Your assignment:
Using the listing below, set down exactly the lines starting at the line that contains "연구 (507, 1841)" and ending at the line that contains "아름다움 (512, 711)", both included, and no others.

————————

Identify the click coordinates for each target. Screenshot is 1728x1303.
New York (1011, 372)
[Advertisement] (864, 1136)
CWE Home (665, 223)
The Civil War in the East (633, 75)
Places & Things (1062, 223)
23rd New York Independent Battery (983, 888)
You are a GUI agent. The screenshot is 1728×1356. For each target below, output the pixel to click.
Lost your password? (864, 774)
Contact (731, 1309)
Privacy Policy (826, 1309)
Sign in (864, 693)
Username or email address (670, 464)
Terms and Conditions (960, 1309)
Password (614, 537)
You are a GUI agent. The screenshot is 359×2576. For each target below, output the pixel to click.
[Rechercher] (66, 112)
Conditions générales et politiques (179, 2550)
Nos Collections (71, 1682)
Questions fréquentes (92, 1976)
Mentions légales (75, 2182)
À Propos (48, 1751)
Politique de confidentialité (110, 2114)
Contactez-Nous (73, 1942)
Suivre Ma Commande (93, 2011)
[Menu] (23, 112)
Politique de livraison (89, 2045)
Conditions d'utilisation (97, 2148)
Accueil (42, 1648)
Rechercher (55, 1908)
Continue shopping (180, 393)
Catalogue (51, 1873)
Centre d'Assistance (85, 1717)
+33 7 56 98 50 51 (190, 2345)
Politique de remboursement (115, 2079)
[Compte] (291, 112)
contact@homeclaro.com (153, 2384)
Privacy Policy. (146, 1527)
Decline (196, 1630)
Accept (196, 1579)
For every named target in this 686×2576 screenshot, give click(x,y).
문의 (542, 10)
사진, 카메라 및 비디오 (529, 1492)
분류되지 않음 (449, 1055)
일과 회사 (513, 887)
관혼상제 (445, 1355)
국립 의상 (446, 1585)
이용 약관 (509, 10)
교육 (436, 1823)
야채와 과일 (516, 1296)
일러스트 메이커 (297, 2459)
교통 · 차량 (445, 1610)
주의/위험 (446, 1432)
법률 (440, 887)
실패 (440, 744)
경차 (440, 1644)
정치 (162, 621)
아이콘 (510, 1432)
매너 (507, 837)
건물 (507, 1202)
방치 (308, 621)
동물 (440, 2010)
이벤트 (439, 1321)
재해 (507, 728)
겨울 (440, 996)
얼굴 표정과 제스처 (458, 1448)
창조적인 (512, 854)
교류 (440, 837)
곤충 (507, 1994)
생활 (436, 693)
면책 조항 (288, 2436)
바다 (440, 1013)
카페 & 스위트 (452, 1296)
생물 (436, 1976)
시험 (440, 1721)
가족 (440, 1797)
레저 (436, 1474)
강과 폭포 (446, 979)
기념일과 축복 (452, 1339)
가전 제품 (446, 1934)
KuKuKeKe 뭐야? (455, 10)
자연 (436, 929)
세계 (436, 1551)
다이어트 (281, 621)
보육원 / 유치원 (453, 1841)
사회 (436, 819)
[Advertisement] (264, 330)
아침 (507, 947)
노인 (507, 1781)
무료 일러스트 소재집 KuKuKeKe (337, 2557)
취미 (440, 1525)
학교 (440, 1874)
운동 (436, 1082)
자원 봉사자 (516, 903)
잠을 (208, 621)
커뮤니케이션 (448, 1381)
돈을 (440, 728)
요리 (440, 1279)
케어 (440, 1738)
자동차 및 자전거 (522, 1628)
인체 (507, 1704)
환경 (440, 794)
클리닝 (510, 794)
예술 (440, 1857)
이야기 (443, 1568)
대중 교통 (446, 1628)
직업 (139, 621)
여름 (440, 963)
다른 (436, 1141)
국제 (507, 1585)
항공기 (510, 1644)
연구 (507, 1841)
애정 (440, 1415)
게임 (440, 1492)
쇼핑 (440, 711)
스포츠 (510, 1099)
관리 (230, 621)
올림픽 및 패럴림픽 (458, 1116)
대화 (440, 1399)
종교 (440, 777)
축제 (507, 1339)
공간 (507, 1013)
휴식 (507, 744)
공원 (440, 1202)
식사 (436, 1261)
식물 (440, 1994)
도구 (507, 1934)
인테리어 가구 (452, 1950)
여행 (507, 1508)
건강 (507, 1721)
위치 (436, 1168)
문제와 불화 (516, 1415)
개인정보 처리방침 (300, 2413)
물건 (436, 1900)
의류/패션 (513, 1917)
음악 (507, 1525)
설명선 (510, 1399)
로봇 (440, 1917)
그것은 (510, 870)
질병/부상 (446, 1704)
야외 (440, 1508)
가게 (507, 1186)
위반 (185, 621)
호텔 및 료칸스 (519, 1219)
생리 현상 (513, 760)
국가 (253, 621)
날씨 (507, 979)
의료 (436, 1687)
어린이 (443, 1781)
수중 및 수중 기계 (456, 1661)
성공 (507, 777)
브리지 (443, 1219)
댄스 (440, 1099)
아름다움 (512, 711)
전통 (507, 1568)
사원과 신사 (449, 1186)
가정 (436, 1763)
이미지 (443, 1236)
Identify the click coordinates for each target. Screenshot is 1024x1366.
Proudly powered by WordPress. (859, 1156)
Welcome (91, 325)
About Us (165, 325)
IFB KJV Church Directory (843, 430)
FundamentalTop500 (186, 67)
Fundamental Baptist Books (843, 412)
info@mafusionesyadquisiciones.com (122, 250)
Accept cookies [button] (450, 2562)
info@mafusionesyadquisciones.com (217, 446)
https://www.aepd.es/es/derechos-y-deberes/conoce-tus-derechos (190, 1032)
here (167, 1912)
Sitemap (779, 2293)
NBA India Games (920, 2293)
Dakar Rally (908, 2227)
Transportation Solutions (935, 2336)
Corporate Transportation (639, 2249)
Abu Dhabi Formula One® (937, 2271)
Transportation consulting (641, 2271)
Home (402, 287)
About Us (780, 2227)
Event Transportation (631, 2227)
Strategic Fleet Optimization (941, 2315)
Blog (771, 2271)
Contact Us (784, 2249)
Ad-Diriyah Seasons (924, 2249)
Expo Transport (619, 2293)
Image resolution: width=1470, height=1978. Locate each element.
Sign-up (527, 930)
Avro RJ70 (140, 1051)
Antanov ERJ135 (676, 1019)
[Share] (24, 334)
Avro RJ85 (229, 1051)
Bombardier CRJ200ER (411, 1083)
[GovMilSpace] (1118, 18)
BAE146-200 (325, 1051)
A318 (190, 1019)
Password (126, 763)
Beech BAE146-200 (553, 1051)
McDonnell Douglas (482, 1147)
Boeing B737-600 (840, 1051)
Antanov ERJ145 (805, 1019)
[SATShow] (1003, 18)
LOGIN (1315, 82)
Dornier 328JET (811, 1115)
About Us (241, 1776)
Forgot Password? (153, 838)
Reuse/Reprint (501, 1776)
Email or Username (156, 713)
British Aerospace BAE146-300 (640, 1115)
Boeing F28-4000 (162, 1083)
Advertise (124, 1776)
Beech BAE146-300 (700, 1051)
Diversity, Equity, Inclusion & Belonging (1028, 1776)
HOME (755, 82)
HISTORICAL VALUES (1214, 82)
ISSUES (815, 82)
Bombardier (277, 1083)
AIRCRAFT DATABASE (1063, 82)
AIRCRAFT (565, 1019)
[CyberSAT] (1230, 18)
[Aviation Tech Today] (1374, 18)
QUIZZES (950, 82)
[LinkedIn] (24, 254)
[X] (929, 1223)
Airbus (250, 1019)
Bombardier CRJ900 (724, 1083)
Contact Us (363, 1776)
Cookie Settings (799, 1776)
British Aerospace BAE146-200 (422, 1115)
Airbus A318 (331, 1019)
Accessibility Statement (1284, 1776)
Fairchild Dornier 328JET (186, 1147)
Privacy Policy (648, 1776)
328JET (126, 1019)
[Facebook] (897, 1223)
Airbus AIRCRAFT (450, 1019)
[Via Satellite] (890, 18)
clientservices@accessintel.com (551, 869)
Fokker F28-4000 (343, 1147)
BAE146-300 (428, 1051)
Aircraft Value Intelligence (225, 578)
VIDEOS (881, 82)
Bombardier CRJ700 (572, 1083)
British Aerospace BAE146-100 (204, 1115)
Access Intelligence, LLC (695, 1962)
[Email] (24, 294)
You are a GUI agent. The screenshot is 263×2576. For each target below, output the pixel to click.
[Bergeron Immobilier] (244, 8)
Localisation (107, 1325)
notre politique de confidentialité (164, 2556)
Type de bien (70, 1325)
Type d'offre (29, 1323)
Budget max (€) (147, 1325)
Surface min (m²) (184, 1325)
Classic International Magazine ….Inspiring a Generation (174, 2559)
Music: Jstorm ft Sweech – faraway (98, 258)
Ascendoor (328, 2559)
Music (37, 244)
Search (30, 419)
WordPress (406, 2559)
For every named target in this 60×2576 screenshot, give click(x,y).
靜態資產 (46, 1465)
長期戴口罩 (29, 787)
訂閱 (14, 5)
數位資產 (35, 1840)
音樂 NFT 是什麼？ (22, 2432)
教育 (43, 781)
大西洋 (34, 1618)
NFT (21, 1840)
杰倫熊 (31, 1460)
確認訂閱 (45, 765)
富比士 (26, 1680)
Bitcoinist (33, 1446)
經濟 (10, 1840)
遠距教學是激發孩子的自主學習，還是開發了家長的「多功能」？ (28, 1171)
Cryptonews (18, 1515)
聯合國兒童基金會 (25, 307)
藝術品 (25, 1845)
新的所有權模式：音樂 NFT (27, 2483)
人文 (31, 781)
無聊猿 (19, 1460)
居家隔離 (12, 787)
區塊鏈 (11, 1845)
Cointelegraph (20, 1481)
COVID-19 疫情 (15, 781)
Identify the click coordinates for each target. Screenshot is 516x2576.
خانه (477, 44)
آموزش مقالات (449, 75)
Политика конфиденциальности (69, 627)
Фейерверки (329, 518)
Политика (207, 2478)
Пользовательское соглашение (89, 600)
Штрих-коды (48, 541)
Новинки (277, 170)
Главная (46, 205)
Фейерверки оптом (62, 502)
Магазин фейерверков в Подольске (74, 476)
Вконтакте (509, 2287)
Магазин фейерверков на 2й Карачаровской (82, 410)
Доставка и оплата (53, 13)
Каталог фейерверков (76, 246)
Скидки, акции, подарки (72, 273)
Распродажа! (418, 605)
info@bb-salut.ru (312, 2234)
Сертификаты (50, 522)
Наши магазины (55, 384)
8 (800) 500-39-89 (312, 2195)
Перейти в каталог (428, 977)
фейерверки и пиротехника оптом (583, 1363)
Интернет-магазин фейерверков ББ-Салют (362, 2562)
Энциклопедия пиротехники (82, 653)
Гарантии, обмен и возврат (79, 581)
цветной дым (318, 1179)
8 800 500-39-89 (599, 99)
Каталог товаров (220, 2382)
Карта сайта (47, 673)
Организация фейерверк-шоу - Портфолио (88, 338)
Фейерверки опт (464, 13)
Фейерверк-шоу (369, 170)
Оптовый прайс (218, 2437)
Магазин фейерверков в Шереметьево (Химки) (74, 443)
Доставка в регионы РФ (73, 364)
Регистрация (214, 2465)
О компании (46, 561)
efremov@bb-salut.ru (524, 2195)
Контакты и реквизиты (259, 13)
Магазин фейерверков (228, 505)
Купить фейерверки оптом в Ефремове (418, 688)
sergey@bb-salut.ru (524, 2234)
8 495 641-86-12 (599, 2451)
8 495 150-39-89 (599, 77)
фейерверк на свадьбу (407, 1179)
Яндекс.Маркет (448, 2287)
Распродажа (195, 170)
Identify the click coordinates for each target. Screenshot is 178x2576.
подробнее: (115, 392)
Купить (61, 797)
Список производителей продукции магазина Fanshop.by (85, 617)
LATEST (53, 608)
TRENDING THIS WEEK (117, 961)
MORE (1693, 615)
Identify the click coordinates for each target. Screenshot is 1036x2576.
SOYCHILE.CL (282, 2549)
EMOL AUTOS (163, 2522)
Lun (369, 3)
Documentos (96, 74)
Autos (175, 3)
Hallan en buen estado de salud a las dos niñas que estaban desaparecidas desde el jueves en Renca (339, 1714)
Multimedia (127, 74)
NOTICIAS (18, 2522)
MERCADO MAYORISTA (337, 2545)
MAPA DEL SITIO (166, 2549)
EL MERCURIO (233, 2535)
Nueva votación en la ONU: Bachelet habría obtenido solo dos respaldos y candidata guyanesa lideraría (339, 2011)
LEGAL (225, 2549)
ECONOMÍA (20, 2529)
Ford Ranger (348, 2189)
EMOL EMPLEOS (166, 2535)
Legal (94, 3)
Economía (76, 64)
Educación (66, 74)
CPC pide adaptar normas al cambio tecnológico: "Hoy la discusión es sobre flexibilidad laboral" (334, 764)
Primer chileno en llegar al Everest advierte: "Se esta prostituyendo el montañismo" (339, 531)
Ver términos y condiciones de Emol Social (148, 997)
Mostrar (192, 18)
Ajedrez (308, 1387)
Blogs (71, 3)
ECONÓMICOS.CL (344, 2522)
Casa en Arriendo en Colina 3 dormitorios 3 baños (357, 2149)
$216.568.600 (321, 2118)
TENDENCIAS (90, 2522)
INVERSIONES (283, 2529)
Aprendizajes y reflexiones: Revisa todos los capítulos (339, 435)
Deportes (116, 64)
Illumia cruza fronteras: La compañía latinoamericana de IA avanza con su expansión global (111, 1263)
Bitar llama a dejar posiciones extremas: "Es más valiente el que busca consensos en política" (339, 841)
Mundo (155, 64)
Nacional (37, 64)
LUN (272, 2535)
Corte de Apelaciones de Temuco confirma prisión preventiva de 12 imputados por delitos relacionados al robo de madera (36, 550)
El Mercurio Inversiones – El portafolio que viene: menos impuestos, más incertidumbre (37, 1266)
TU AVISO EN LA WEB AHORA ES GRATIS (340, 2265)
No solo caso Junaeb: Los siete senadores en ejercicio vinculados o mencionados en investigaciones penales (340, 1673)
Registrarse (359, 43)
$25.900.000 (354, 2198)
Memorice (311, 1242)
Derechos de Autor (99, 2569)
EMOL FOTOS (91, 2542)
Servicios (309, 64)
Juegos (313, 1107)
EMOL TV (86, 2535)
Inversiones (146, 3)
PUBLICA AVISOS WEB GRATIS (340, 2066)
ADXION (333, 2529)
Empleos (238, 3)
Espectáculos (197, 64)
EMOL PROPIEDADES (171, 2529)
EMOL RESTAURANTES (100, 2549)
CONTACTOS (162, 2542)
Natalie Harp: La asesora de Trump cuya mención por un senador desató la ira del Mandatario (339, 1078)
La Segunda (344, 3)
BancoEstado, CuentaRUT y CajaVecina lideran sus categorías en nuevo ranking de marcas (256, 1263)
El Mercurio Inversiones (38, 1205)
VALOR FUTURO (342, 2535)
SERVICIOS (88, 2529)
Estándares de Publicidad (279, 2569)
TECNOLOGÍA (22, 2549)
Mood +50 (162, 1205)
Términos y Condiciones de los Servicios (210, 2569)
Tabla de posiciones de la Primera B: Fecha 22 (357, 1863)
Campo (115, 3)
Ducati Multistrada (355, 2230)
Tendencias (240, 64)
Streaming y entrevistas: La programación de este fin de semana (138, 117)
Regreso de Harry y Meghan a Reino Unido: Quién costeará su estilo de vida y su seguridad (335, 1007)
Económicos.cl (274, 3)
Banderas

————————

Completed task:
연구 (507, 1841)
애정 (440, 1415)
게임 (440, 1492)
쇼핑 (440, 711)
스포츠 (510, 1099)
관리 (230, 621)
올림픽 및 패럴림픽 (458, 1116)
대화 (440, 1399)
종교 (440, 777)
축제 (507, 1339)
공간 (507, 1013)
휴식 (507, 744)
공원 (440, 1202)
식사 (436, 1261)
식물 (440, 1994)
도구 (507, 1934)
인테리어 가구 (452, 1950)
여행 (507, 1508)
건강 (507, 1721)
위치 (436, 1168)
문제와 불화 (516, 1415)
개인정보 처리방침 (300, 2413)
물건 (436, 1900)
의류/패션 (513, 1917)
음악 (507, 1525)
설명선 (510, 1399)
로봇 (440, 1917)
그것은 (510, 870)
질병/부상 (446, 1704)
야외 (440, 1508)
가게 (507, 1186)
위반 (185, 621)
호텔 및 료칸스 (519, 1219)
생리 현상 (513, 760)
국가 (253, 621)
날씨 (507, 979)
의료 (436, 1687)
어린이 (443, 1781)
수중 및 수중 기계 (456, 1661)
성공 (507, 777)
브리지 (443, 1219)
댄스 (440, 1099)
아름다움 (512, 711)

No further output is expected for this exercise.